When benchmarking them (with the Benchmark package) I get the following results for different sized input images (f1 is the loop version, f2 the vectorized version):
A = rand(50,50,3):
| Row | Function | Average | Relative | Replications |
|-----|----------|-------------|----------|--------------|
| 1 | "f1" | 3.23746e-5 | 1.0 | 1000 |
| 2 | "f2" | 0.000160214 | 4.94875 | 1000 |
A = rand(500,500,3):
| Row | Function | Average | Relative | Replications |
|-----|----------|------------|----------|--------------|
| 1 | "f1" | 0.00783007 | 1.0 | 100 |
| 2 | "f2" | 0.0153099 | 1.95527 | 100 |
A = rand(5000,5000,3):
| Row | Function | Average | Relative | Replications |
|-----|----------|----------|----------|--------------|
| 1 | "f1" | 1.60534 | 2.56553 | 10 |
| 2 | "f2" | 0.625734 | 1.0 | 10 |
I expected one function to be faster than the other (maybe f1 because of the inbounds macro).

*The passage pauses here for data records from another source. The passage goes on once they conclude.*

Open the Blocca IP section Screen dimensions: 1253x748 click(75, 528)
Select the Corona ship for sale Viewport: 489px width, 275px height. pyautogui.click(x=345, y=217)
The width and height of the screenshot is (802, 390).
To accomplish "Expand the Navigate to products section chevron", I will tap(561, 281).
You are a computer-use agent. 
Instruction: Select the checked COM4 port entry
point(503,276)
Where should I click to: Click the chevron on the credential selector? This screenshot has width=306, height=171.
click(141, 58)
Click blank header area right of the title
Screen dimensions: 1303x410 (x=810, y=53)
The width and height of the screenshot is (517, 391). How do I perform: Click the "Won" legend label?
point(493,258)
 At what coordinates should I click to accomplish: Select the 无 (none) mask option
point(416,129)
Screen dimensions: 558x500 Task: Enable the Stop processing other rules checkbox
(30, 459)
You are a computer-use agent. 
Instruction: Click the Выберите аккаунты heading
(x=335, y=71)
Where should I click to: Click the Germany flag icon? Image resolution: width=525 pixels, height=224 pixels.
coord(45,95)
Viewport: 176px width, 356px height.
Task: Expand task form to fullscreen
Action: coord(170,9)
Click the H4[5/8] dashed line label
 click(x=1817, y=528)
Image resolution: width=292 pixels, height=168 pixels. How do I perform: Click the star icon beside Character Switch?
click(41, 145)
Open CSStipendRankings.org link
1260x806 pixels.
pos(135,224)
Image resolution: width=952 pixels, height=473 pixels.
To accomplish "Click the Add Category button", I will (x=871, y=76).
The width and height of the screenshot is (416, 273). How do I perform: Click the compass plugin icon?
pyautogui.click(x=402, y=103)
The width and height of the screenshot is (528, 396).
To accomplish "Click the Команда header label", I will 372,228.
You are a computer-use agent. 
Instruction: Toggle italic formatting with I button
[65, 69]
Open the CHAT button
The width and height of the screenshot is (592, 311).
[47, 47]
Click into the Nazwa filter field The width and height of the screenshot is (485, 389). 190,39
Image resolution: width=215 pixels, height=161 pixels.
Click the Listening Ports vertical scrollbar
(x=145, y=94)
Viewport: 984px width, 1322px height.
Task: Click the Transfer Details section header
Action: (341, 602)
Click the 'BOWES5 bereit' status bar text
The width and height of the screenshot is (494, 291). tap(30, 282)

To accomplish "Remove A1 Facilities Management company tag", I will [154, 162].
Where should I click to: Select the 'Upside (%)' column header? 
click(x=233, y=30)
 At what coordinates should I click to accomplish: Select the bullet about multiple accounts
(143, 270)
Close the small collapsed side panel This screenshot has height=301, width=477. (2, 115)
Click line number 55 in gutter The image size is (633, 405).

But I can't explain, why the vectorized version gets faster for larger images.
Why is that?
The answer for the results is that multidimensional arrays in Julia are stored in column-major order. See Julias Memory Order.
Fixed looped version, regarding column-major-order (inner and outer loop variables swapped):
function rgb2gray_loop{T<:FloatingPoint}(A::Array{T,3})
r,c = size(A)
gray = similar(A,r,c)
for j = 1:c
for i = 1:r
#inbounds gray[i,j] = 0.299*A[i,j,1] + 0.587*A[i,j,2] + 0.114 *A[i,j,3]
end
end
return gray
end
New results for A = rand(5000,5000,3):
| Row | Function | Average | Relative | Replications |
|-----|----------|----------|----------|--------------|
| 1 | "f1" | 0.107275 | 1.0 | 10 |
| 2 | "f2" | 0.646872 | 6.03004 | 10 |
And the results for smaller Arrays:
A = rand(500,500,3):
| Row | Function | Average | Relative | Replications |
|-----|----------|------------|----------|--------------|
| 1 | "f1" | 0.00236405 | 1.0 | 100 |
| 2 | "f2" | 0.0207249 | 8.76671 | 100 |
A = rand(50,50,3):
| Row | Function | Average | Relative | Replications |
|-----|----------|-------------|----------|--------------|
| 1 | "f1" | 4.29321e-5 | 1.0 | 1000 |
| 2 | "f2" | 0.000224518 | 5.22961 | 1000 |
Just speculation because I don't know Julia-Lang:
I think the statement gray = ... in the vectorized form creates a new Array where all the calculated values are stored, while the old array is scrapped. In f1 the values are overwritten in place, so no new memory allocation is needed. Memory allocation is quite expensive so the loop-version with in-place overwrites is faster for low numbers.
But memory allocation is usually a static overhead (allocation twice as much doesn't take twice as long) and the vectorized version is computing faster (maybe in parallel ?) so if the numbers get big enough the faster calculation makes more difference than the memory allocation.
I cannot reproduce your results.
See this IJulia notebook: http://nbviewer.ipython.org/urls/gist.githubusercontent.com/anonymous/24c17478ae0f5562c449/raw/8d5d32c13209a6443c6d72b31e2459d70607d21b/rgb2gray.ipynb
The numbers I get are:
In [5]:
#time rgb2gray_loop(rand(50,50,3));
#time rgb2gray_vec(rand(50,50,3));
elapsed time: 7.591e-5 seconds (80344 bytes allocated)
elapsed time: 0.000108785 seconds (241192 bytes allocated)
In [6]:
#time rgb2gray_loop(rand(500,500,3));
#time rgb2gray_vec(rand(500,500,3));
elapsed time: 0.021647914 seconds (8000344 bytes allocated)
elapsed time: 0.012364489 seconds (24001192 bytes allocated)
In [7]:
#time rgb2gray_loop(rand(5000,5000,3));
#time rgb2gray_vec(rand(5000,5000,3));
elapsed time: 0.902367223 seconds (800000440 bytes allocated)
elapsed time: 1.237281103 seconds (2400001592 bytes allocated, 7.61% gc time)
As expected, the looped version is faster for large inputs. Also note how the vectorized version allocated three times as much memory.
I also want to point out that the statement gray = similar(A,size(A)[1:2]...) is redundant and can be omitted.
Without this unnecessary allocation, the results for the largest problem are:
#time rgb2gray_loop(rand(5000,5000,3));
#time rgb2gray_vec(rand(5000,5000,3));
elapsed time: 0.953746863 seconds (800000488 bytes allocated, 3.06% gc time)
elapsed time: 1.203013639 seconds (2200001200 bytes allocated, 7.28% gc time)
So the memory usage went down, but the speed did not noticeably improve.